▸ SOURCE TEXT:
For pre-trained models, embeddings, and model predictions, see our data repository (not published yet)

Installation

Option A — Local install (recommended for development)

  1. Clone the repository and (optionally) create a fresh Python environment.

    git clone https://github.com/qnano/CLEAR-IT.git
    cd CLEAR-IT
    # (optional) create & activate a virtual environment
    python -m venv .venv && source .venv/bin/activate  # Windows: .venv\Scripts\activate
  2. Install dependencies and the package.

    pip install -r requirements.txt
    pip install -e .

Option B — Docker

A single, ready-to-build Dockerfile is provided as clearit.Dockerfile. The image installs CLEAR-IT and, on first run, auto-creates a config.yaml if you mount your CLEAR-IT-Data folder at /data.

Build the image:

docker build -f clearit.Dockerfile -t clearit:latest .

Run (starts JupyterLab per the image entrypoint). Replace the path with your local CLEAR-IT-Data folder. Add --gpus all if you have NVIDIA GPUs set up:

docker run --rm -p 8888:8888 \
  -v /abs/path/to/CLEAR-IT-Data:/data \
  clearit:latest

What happens on first run?

  • The container detects the /data mount and writes /workspace/config.yaml with all paths pointing to /data/... and experiments_dir pointing to the experiments bundled in the container install.
  • You can override the file later if you want custom locations.

Need a shell instead of Jupyter? Use this command:

docker run --rm -it --entrypoint bash \
  -v /abs/path/to/CLEAR-IT-Data:/data \
  clearit:latest

Usage

The CLEAR-IT library exposes three driver scripts to (1) pre-train encoders, (2) train classification heads, and (3) perform linear evaluation. Each script is pointed to a YAML recipe describing one or more experiments. Recipe files live under the experiments/ folder in this repository.

▸ EXERCISE PROMPT:
Copy out the CLEAR-IT installation and usage text above word for word, in full.

▸ COLLECTED DATA:
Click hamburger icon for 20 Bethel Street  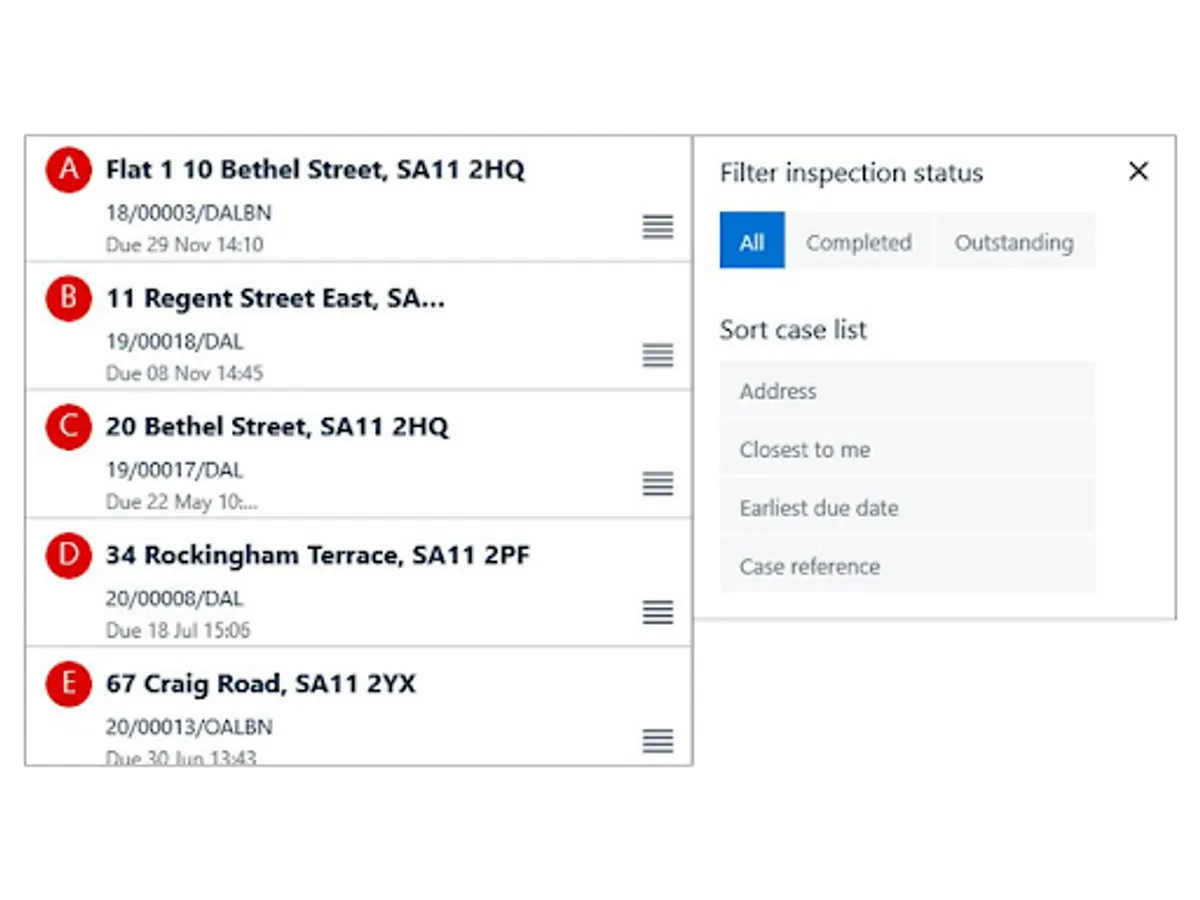pyautogui.click(x=657, y=484)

▸ EXERCISE SOLUTION:
For pre-trained models, embeddings, and model predictions, see our data repository (not published yet)

Installation

Option A — Local install (recommended for development)

  1. Clone the repository and (optionally) create a fresh Python environment.

    git clone https://github.com/qnano/CLEAR-IT.git
    cd CLEAR-IT
    # (optional) create & activate a virtual environment
    python -m venv .venv && source .venv/bin/activate  # Windows: .venv\Scripts\activate
  2. Install dependencies and the package.

    pip install -r requirements.txt
    pip install -e .

Option B — Docker

A single, ready-to-build Dockerfile is provided as clearit.Dockerfile. The image installs CLEAR-IT and, on first run, auto-creates a config.yaml if you mount your CLEAR-IT-Data folder at /data.

Build the image:

docker build -f clearit.Dockerfile -t clearit:latest .

Run (starts JupyterLab per the image entrypoint). Replace the path with your local CLEAR-IT-Data folder. Add --gpus all if you have NVIDIA GPUs set up:

docker run --rm -p 8888:8888 \
  -v /abs/path/to/CLEAR-IT-Data:/data \
  clearit:latest

What happens on first run?

  • The container detects the /data mount and writes /workspace/config.yaml with all paths pointing to /data/... and experiments_dir pointing to the experiments bundled in the container install.
  • You can override the file later if you want custom locations.

Need a shell instead of Jupyter? Use this command:

docker run --rm -it --entrypoint bash \
  -v /abs/path/to/CLEAR-IT-Data:/data \
  clearit:latest

Usage

The CLEAR-IT library exposes three driver scripts to (1) pre-train encoders, (2) train classification heads, and (3) perform linear evaluation. Each script is pointed to a YAML recipe describing one or more experiments. Recipe files live under the experiments/ folder in this repository.